Required work
What lines in the material hold the string "agent"? Copy out each of them.

Input material
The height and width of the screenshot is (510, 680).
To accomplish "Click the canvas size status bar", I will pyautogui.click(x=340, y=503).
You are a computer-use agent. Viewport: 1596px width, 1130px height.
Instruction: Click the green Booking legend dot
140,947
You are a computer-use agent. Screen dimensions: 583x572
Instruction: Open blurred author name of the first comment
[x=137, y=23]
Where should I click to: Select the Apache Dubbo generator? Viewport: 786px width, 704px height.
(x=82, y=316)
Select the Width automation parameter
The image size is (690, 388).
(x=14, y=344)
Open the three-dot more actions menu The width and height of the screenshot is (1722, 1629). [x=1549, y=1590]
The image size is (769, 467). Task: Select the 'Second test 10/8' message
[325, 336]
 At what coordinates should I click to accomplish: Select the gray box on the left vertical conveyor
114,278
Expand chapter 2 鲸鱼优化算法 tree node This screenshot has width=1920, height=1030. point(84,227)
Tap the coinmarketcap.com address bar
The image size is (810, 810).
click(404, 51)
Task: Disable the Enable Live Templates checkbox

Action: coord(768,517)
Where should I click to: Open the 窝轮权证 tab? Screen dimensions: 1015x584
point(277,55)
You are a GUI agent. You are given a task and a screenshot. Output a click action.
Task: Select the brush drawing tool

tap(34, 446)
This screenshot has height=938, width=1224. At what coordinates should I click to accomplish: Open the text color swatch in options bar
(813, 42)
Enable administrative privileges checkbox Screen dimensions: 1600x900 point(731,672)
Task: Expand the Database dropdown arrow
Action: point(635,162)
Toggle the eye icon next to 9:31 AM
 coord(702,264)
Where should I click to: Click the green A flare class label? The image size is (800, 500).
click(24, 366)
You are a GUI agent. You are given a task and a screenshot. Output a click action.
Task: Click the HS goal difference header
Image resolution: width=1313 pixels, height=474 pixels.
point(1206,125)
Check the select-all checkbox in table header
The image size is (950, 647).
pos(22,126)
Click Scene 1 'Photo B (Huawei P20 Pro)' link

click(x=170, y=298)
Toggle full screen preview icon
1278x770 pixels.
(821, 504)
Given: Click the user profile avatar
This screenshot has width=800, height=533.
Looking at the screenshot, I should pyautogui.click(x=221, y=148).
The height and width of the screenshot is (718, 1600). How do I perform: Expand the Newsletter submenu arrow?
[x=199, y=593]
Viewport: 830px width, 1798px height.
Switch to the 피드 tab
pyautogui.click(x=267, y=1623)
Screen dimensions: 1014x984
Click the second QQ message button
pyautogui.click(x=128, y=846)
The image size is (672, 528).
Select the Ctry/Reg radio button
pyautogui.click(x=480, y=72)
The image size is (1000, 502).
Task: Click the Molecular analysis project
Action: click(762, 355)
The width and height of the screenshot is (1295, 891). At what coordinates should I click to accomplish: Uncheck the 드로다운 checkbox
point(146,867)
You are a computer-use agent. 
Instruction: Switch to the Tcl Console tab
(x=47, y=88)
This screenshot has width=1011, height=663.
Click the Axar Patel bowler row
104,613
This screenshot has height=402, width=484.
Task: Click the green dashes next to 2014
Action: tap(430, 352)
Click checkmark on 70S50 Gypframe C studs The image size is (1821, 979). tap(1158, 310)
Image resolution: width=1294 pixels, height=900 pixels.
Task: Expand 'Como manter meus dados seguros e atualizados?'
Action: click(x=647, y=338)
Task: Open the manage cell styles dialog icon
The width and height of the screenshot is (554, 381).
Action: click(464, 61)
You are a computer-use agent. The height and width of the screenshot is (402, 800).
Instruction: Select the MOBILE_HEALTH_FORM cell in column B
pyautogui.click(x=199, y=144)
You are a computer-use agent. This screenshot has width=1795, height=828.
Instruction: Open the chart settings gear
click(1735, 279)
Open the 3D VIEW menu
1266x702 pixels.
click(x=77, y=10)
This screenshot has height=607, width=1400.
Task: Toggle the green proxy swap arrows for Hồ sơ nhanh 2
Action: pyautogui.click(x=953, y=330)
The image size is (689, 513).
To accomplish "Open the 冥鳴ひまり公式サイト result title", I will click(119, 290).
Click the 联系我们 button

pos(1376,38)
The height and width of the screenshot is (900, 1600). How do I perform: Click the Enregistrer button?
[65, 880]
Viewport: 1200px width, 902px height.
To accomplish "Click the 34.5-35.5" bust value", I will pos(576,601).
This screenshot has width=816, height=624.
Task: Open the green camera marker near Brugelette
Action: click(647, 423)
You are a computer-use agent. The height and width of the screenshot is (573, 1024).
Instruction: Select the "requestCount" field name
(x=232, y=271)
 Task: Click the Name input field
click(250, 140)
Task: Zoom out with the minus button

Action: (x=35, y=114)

Written answer
You are a computer-use agent. Viewport: 1596px width, 1130px height.
You are a computer-use agent. Screen dimensions: 583x572
You are a GUI agent. You are given a task and a screenshot. Output a click action.
You are a GUI agent. You are given a task and a screenshot. Output a click action.
You are a computer-use agent. 
You are a computer-use agent. The height and width of the screenshot is (402, 800).
You are a computer-use agent. This screenshot has width=1795, height=828.
You are a computer-use agent. The height and width of the screenshot is (573, 1024).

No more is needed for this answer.